Doc: I cannot imagine being so devoted to a matter of race that you would lie about it for so many years and suffer to conceal some wayward drop of blood in your ancestry.
- In Dungeons & Dragons 4th edition, the ancient, decadent Empire of Bael Turath made a collective Deal with the Devil that transformed them into the first generation of tieflings. While tieflings can interbreed normally with humans, the children are always tieflings, no matter how small a fraction of Turathi blood is in their ancestry; and those children get to experience the full gamut of distrust and prejudice that their "devil-tainted" pedigree attracts.
- Invoked in Show Boat. Steve is white, and his wife Julie is mixed-race, passing for white — their marriage was a crime in the South at the time. When someone tips the local sheriff off and he comes to arrest them, Steve quickly cuts Julie's hand and swallows her blood; when the sheriff arrives, he asks, "You wouldn't call a man a white man that's got Negro blood in him, would you?" He swears to having that blood in him, letting the sheriff assume this trope is in effect and Steve has been passing for white; the two are able to leave the boat, and the South, in peace.

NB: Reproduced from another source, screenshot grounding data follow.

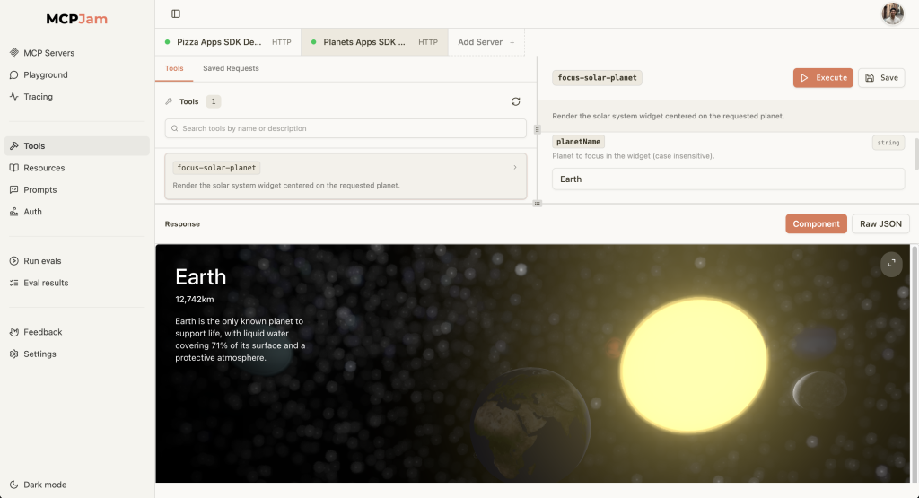Expand the solar widget to fullscreen
Viewport: 919px width, 498px height.
[891, 264]

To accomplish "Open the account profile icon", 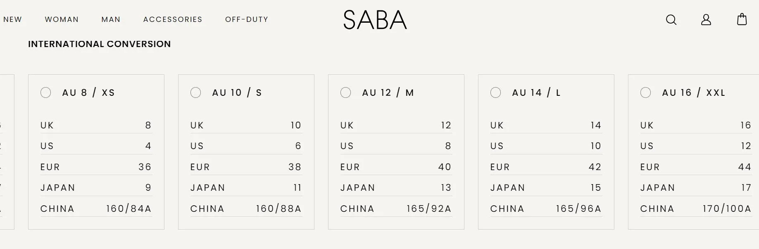I will tap(706, 19).
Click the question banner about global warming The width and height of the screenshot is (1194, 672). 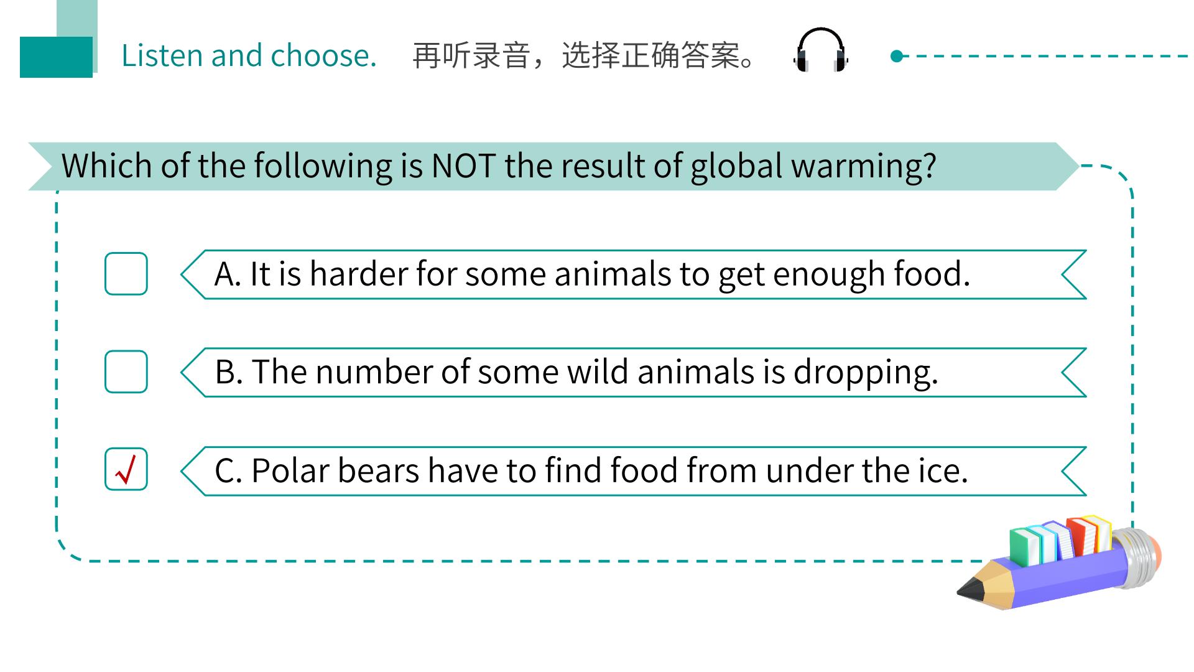(x=553, y=166)
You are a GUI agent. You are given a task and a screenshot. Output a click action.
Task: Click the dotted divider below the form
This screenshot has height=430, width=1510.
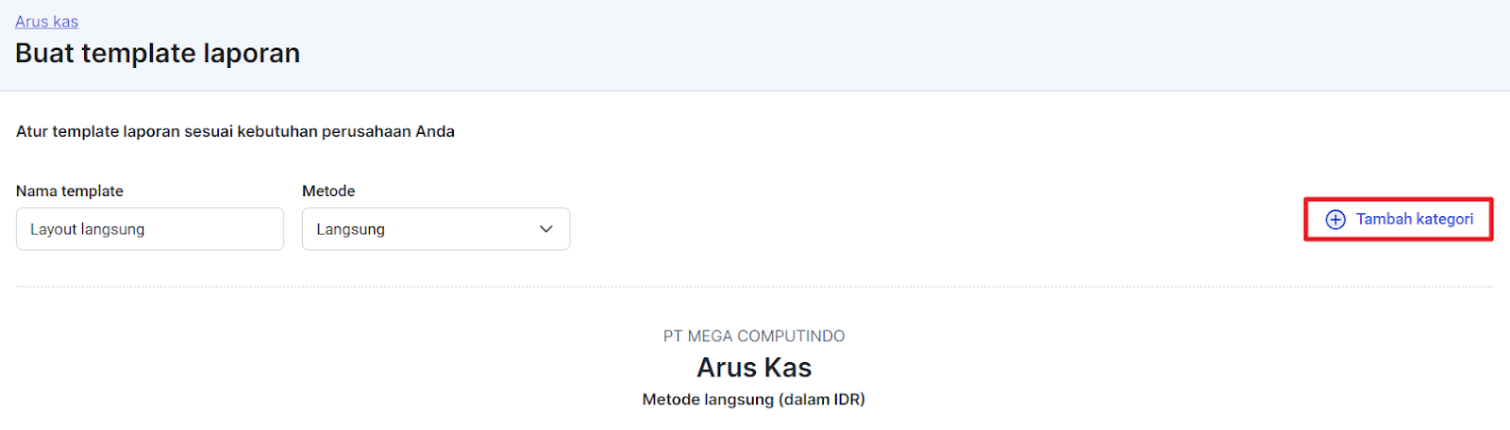pyautogui.click(x=754, y=286)
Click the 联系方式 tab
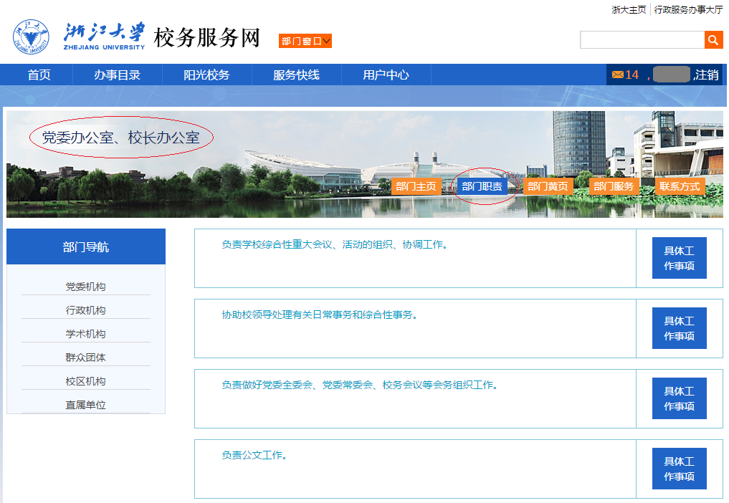Image resolution: width=729 pixels, height=503 pixels. point(680,186)
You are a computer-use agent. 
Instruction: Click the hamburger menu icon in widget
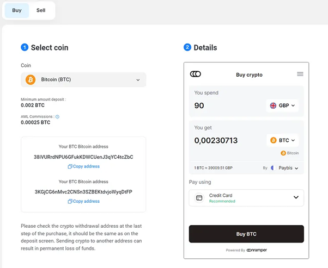click(300, 74)
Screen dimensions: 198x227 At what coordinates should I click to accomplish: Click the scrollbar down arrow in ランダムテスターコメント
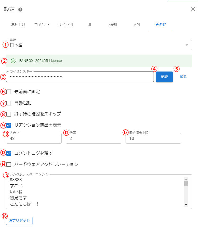tap(186, 205)
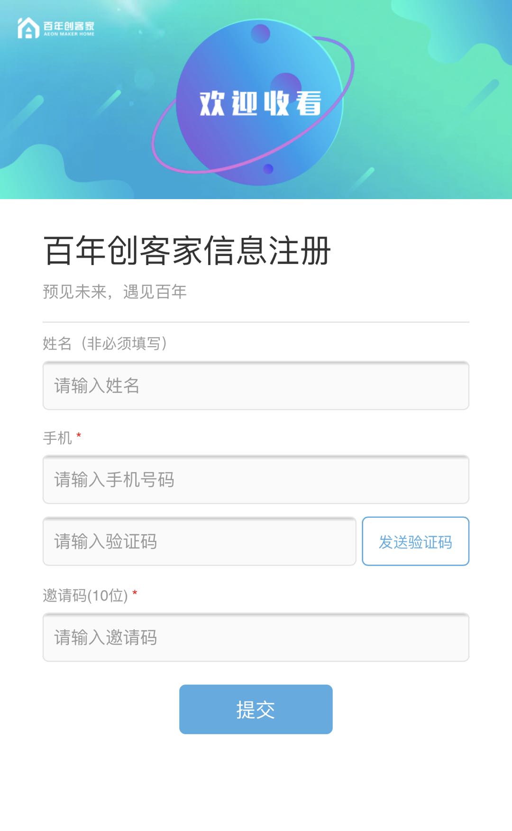
Task: Focus the 请输入验证码 verification code field
Action: pos(199,541)
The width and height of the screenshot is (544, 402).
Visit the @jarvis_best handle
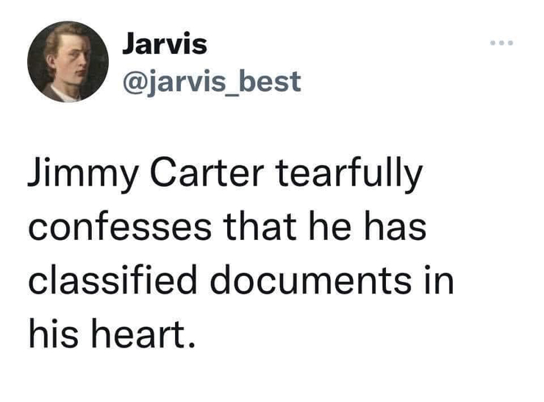tap(212, 82)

- In the Dragon Age universe, the offspring of an Elf and a Human is always a human. There is absolutely no difference between an "Elf-blooded" human and any other human being, but being Elf-Blooded is considered a major shame. So much so that when it's discovered that an Empress's personal Champion is Elf-Blooded, she exiles him before the scandal can damage her political career.

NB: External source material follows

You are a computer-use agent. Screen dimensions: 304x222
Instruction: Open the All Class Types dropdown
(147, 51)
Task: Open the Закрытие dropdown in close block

- And as revealed in one of the novels, this is also one of the reasons it was considered important enough to cover up Alistair's maternity. His real mother is not only an elf but Mage and a Grey Warden, none of whom are liked in Ferelden, so he was raised to believe his mother was a castle servant who suffered Death by Childbirth. Especially since he can potentially become the King of the entire country, since his father was none other than King Maric.
- In Gunnerkrigg Court, Antimony Carver stopped being considered a human when it was revealed she had a fire elemental in her ancient ancestry. Subverted, though, since both "sides" want to claim her instead of rejecting her.

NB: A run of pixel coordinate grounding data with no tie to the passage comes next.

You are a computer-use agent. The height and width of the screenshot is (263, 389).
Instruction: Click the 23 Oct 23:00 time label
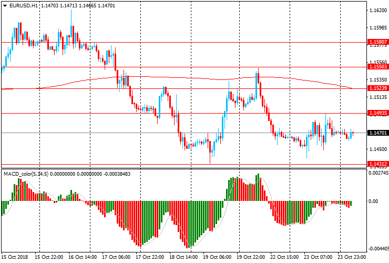(352, 258)
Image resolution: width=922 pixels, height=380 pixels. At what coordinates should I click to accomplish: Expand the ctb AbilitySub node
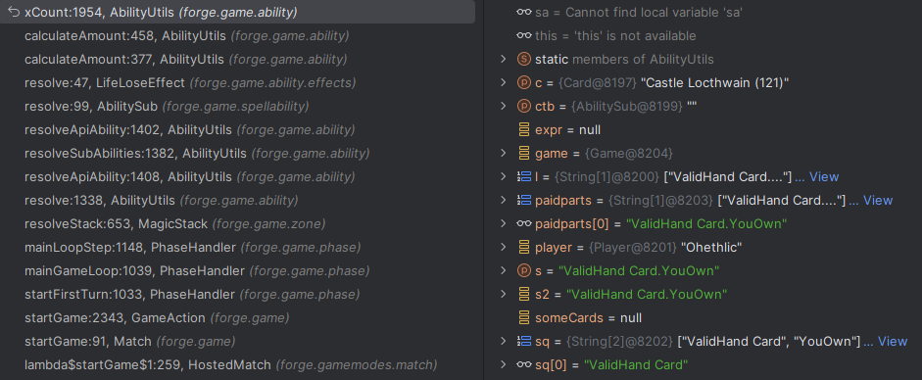503,107

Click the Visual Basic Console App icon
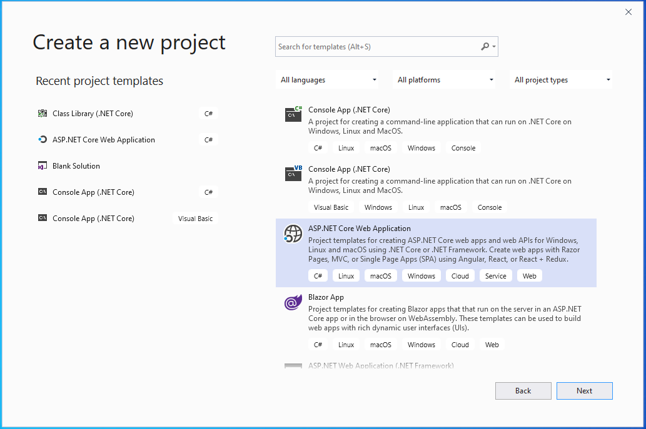(293, 173)
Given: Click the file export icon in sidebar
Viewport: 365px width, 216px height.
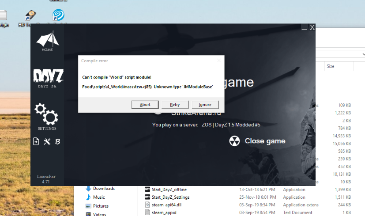Looking at the screenshot, I should pos(36,141).
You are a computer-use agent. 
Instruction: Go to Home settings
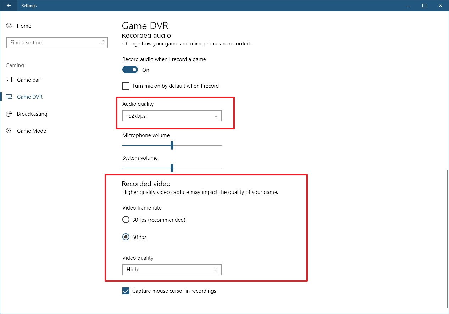click(24, 26)
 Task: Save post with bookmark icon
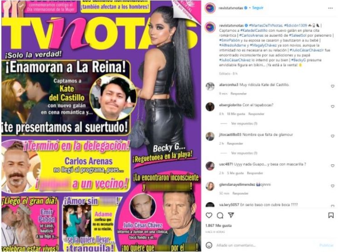tap(331, 215)
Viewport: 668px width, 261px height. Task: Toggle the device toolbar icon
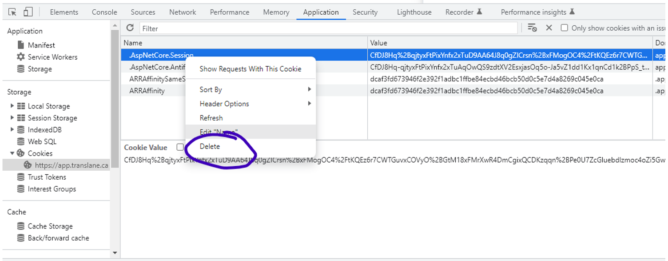(28, 12)
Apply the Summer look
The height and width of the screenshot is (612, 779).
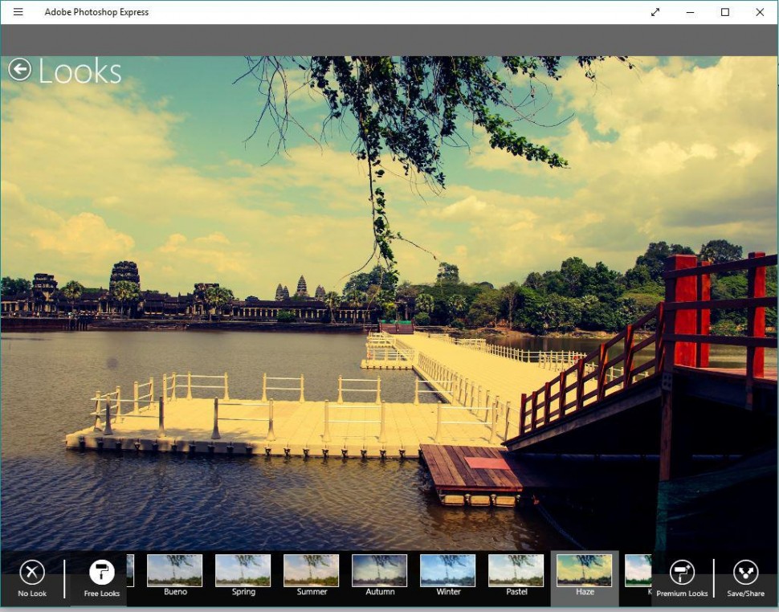[312, 571]
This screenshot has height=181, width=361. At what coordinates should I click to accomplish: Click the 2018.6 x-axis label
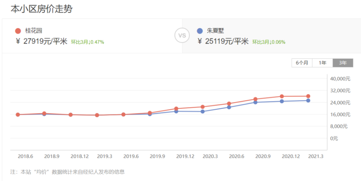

- An episode of Family Guy has Peter discovering that he had a very distant ancestor that was black. Immediately afterwards he is harassed and mistreated by everybody in Quahog that is racist (including the police and Peter's father-in-law).
- Virginia's "Racial Integrity Act of 1924" split Virginians into "white" and "colored". And then the lawmakers realized they had a problem on their hands — many of the Virginia elite claimed descent from Pocahontas, and as written this law would have redefined them as "colored". In the "Pocahontas Exception", a person who was 1/16th American Indian was legally considered white. (The same fraction of any other ethnicity classed you as colored.)
- Charles Drew, the man who revolutionised blood transfusions through his research into blood plasma, was one-sixteenth black. Photographs show a man who does not look African-American in any way at all. The story is that he died after a car crash in the Deep South because his one-sixteenth negro blood meant he could not be admitted to a whites-only hospital. This was referenced in an episode of M*A*S*H where a Southern racist soldier is objecting to receiving blood that might have come out of a donor with black, brown or yellow skin.
- Under Nazi Germany's Nuremberg Laws, a person with one Jewish grandparent was Mischling Second Degree, with limited legal rights. The SS was even stricter — if you wanted to join, you had to prove that all your direct ancestors going back to 1750 were non-Jewish. Depending on how long one considers one generation to be, this could involve proving Aryan ancestry back 8 or 9 generations.
- Northern abolitionists took advantage of this trope in the antebellum period. They would stage mock "fancy girl slave auctions", and gradually put lighter-skinned women on the "auction block" until finally they were showing off women who were outwardly pure Caucasian but had the necessary one drop of black ancestry to be classed as black in the slave-holding South.